Roma, 8 lug. (Adnkronos Salute) – “C’è una discrepanza tra i costi sostenuti dai laboratori per eseguire e valutare le analisi immunoistochimiche e i rimborsi Lea, Livelli essenziali di assistenza”. Un divario che cresce “all’aumentare del numero di biomarcatori da analizzare e può essere detrimentale”, quindi dannoso, “per la caratterizzazione molecolare delle neoplasie e limitare l’accesso ai farmaci di nuova generazione per questi pazienti”. Così Matteo Fassan, professore ordinario di Anatomia patologica dell’università degli Studi di Padova e direttore dell’Uoc di Anatomia patologica dell’Ulss2 Marca Trevigiana, intervenendo oggi all’incontro con la stampa organizzato alla Camera dei deputati, durante il quale è stato presentato il documento ‘Diagnosticare per trattare in oncologia.
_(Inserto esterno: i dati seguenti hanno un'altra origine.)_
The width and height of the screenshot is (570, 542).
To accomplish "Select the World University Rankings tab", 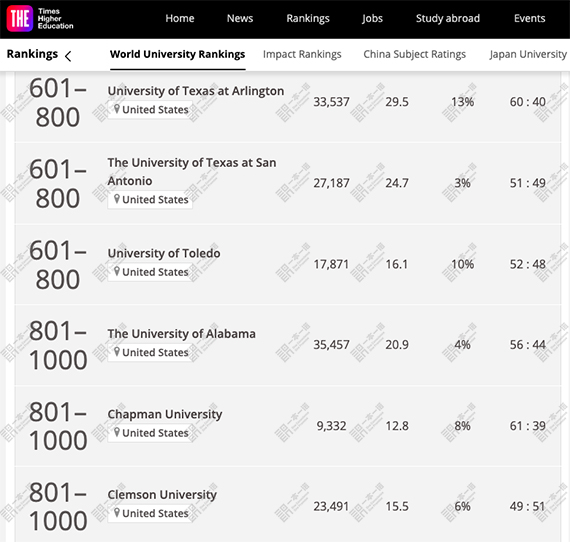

Il valore dei test diagnostici nel tumore gastrico’, realizzato da The European House-Ambrosetti. “L’immunoistochimica – sottolinea l’esperto – è tecnica diagnostica di laboratorio” di prima linea dell’oncologia di precisione ed è “molto meno complessa rispetto alle caratterizzazioni molecolari che utilizziamo solitamente nell’ambito oncologico, che è a disposizione di tutte le nostre anatomie patologiche territoriali”.